After the Romanian Revolution of 1989, he was a founding member of the Civic Alliance (AC) in November 1990, and, after July 1991, began a political career as leader of the minor Civic Alliance Party (PAC), a group that had split from the Alliance to pursue a more political activism, being its candidate for presidency in the 1992 elections; Manolescu subsequently represented the party in the Senate. In 1993 Nicolae Manolescu was a leader of a short lived PNL, a Romanian political party which in 1998 had merged with the National Liberal Party (PNL). Prior to its merger, Manolescu was its leader during the 1996 Romanian general election; as the party's presidential candidate, he finished ninth with 0.7% of the vote. Until 2000, he was a member of the PNL National Council, when he resigned from this position and retreated from political life.

Manolescu published over 40 volumes on Romanian literature, the most acclaimed being A Critical History of Romanian Literature (vol.1) and a history of Romanian novels, entitled Arca lui Noe. His distinction between "doric", "ionic", and "corinthic" novels originated in the traditional orders of the columns of Ancient Greek temples, and covers the distinction between realistic, psychological first person narratives and contemporary, postmodern novels. As an editor of România Literară literary magazine, he reached a record in reviewing books for almost 30 years. He was also the host of the popular Profesiunea mea, cultura ("My Profession Is Culture"), a talk show on cultural matters, aired by Pro TV between 1998 and 2001.
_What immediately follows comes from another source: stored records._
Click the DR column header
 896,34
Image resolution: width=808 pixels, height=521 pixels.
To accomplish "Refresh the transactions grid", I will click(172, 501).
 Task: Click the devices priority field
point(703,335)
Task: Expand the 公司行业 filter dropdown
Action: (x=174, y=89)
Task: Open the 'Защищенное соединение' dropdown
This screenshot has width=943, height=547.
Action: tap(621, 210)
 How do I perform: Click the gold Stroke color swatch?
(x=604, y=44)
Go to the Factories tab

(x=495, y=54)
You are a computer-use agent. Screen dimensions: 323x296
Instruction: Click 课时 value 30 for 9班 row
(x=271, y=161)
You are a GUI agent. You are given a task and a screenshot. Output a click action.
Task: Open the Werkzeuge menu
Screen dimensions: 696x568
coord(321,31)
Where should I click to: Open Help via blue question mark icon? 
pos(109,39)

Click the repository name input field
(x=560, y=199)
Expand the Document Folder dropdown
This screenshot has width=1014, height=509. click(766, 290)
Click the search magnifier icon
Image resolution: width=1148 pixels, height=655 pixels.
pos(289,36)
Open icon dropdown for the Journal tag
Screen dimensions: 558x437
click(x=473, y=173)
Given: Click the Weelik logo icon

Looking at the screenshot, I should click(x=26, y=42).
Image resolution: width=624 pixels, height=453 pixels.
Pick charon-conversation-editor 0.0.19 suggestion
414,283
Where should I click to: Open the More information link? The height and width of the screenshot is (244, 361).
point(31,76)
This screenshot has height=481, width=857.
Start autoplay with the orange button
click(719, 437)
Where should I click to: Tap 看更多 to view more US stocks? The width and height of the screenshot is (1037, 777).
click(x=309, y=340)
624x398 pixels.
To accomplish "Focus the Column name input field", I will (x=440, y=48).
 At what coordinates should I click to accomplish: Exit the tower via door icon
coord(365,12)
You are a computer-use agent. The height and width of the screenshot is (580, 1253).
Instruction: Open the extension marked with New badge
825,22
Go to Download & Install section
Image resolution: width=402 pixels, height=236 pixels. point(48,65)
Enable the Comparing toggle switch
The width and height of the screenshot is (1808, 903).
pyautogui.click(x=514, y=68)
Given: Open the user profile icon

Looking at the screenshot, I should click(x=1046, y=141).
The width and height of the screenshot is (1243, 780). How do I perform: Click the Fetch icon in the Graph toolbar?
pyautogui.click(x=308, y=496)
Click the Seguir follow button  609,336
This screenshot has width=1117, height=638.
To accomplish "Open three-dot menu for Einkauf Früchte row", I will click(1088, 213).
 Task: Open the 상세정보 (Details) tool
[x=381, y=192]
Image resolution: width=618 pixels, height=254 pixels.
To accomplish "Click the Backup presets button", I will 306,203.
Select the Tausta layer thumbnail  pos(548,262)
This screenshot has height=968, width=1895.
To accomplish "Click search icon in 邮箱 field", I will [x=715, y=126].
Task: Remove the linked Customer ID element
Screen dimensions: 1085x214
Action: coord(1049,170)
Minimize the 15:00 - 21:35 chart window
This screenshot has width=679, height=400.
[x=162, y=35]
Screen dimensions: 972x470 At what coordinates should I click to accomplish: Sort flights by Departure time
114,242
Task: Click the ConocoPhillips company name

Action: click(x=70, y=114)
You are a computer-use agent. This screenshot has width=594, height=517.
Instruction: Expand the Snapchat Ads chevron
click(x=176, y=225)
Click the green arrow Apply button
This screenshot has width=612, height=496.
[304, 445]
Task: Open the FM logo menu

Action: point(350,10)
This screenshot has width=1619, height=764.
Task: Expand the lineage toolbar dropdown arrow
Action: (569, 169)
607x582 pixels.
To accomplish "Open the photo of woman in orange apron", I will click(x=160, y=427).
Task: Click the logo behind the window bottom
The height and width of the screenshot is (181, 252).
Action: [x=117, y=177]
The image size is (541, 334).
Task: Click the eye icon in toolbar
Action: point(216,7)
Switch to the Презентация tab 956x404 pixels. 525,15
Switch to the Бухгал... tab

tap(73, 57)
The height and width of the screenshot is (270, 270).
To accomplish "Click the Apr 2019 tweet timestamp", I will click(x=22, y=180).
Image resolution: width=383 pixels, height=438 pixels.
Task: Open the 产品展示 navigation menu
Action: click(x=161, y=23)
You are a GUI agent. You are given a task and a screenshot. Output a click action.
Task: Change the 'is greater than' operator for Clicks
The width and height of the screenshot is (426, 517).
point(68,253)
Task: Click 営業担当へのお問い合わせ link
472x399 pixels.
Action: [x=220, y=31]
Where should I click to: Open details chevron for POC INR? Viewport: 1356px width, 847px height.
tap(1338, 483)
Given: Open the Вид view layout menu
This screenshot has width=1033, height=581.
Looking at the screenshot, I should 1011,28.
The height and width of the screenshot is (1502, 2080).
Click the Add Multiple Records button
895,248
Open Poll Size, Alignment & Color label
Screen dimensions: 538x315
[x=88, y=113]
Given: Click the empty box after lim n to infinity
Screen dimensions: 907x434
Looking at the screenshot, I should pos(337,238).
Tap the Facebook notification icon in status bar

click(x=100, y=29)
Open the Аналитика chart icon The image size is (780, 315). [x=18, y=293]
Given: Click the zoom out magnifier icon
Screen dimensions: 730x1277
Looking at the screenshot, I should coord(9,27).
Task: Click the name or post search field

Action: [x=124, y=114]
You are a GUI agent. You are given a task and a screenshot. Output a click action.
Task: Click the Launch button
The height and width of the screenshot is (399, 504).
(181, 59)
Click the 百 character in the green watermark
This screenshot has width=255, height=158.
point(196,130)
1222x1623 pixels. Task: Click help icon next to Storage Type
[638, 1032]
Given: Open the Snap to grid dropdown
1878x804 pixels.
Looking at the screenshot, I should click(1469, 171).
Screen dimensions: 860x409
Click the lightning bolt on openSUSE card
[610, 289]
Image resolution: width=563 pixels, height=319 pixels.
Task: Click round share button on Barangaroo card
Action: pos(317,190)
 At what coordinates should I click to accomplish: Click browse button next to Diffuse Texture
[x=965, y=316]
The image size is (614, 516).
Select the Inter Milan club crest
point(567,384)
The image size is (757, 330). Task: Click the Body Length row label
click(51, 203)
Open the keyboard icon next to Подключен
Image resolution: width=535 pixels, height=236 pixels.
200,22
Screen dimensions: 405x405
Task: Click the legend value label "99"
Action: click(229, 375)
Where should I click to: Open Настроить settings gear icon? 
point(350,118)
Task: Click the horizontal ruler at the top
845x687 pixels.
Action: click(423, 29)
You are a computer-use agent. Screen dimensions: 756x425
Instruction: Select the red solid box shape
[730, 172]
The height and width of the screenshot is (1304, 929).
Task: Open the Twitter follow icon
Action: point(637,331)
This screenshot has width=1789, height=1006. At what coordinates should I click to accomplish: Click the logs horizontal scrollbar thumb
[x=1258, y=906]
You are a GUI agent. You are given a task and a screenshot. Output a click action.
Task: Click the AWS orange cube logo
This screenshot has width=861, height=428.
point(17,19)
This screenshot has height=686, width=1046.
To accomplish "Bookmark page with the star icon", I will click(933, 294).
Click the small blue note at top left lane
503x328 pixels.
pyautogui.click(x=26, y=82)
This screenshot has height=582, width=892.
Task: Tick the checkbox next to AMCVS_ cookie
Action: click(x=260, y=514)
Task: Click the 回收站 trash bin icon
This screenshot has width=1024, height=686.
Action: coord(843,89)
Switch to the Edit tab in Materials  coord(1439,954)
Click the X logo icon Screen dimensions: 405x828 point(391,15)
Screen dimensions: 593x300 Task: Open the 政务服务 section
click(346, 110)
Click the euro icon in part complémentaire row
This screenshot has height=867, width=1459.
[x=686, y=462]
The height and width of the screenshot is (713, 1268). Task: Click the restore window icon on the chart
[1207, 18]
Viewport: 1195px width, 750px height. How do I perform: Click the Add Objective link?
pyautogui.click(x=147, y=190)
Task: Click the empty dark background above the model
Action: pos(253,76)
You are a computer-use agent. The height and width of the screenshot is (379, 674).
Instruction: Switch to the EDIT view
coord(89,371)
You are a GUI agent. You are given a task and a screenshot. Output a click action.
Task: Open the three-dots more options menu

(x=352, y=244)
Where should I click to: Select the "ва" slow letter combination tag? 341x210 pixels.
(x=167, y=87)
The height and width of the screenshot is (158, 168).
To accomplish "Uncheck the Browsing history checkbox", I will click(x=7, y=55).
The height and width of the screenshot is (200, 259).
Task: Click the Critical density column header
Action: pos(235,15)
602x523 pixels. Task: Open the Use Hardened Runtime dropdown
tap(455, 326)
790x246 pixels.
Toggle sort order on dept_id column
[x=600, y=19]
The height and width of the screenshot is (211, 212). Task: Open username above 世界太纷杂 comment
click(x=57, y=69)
Manolescu was a professor at the University of Bucharest, from which he received a Ph.D. in Letters. He was the President of the Romanian Writers' Union, and was designated the Romanian ambassador to UNESCO in 2006.

In December 2000, he was awarded by the President of Romania the National Order of Faithful Service, Grand Cross rank, and in December 2008, the Order of the Star of Romania, Grand Cross rank.

Manolescu died at the Elias Hospital in Bucharest, on 23 March 2024, aged 84.